Well, to tell the truth, that did rather put a Crimp in our plan to win over the audience by simply baring ourselves and proceeding directly to a lewd display of Sapphic ardor. We would have to come up with something more artful.
"Gentlemen, get ready for a special attraction, making their debut on this stage, show your appreciation for Esme and Amelia!" bellowed the barman, by way of urging us up unto the stage.
As the aged musician played, we began to dance a quadrille. With each pass we made sure to stroke one another's breasts suggestively for the audience-- Amelia tweaking my small buds, I hoisting her fat tit and then dropping it, letting it jiggle. Then we turned and rubbed our bottoms against one another, my narrow hips nearly separating her ample cheeks. We turned around and came face to face, planting a kiss on each other while rubbing my small flat belly against her rounded one.

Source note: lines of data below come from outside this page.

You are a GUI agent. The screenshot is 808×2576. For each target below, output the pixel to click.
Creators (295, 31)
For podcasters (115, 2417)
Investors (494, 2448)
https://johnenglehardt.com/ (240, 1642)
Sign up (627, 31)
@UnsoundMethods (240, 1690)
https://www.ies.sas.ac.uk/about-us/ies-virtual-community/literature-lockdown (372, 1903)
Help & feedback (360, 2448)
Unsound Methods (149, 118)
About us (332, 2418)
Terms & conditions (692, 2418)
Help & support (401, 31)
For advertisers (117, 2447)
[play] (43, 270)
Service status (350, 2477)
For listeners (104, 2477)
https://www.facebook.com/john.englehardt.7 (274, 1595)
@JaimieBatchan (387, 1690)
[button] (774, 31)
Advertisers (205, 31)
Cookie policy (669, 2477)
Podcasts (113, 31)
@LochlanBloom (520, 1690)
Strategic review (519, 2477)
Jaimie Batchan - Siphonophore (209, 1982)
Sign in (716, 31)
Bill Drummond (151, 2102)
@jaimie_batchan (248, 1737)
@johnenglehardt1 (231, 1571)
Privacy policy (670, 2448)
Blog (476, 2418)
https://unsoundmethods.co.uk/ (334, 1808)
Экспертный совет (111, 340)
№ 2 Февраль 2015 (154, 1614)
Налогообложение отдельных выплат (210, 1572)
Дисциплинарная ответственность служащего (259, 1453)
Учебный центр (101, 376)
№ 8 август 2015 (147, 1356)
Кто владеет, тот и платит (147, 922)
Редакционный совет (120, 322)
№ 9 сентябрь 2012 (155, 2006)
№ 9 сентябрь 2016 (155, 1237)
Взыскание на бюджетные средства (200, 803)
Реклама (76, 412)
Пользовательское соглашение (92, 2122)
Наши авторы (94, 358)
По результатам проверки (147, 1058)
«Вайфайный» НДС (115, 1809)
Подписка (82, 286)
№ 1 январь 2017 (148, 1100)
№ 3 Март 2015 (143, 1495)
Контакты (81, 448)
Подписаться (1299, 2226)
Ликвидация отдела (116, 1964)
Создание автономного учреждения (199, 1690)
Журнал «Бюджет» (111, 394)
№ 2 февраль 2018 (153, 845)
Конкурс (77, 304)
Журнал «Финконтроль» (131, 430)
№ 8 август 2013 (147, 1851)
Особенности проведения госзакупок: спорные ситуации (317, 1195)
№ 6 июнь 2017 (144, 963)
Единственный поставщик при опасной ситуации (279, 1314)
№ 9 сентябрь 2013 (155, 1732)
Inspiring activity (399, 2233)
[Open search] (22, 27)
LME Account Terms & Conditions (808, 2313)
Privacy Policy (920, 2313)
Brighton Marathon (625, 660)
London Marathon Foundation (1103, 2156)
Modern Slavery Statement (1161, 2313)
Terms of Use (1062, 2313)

Unfortunately, just as we were beginning to simulate the noises of passion, the slattern who had held the stage before us was given a copper by one of the sailors, and she happily ripped open her bodice in the crowd, allowing her dangling mams to flop out like mongeese being let loose after prey. Despite the vulgarity of this display, a good part of the audience turned their eyes toward it-- and away from us.
"What are we going to do if we can't undress?" Amelia whispered to me as I slid a leg in between her skirts and she began to ride her big bottom and sex on my willowy thigh.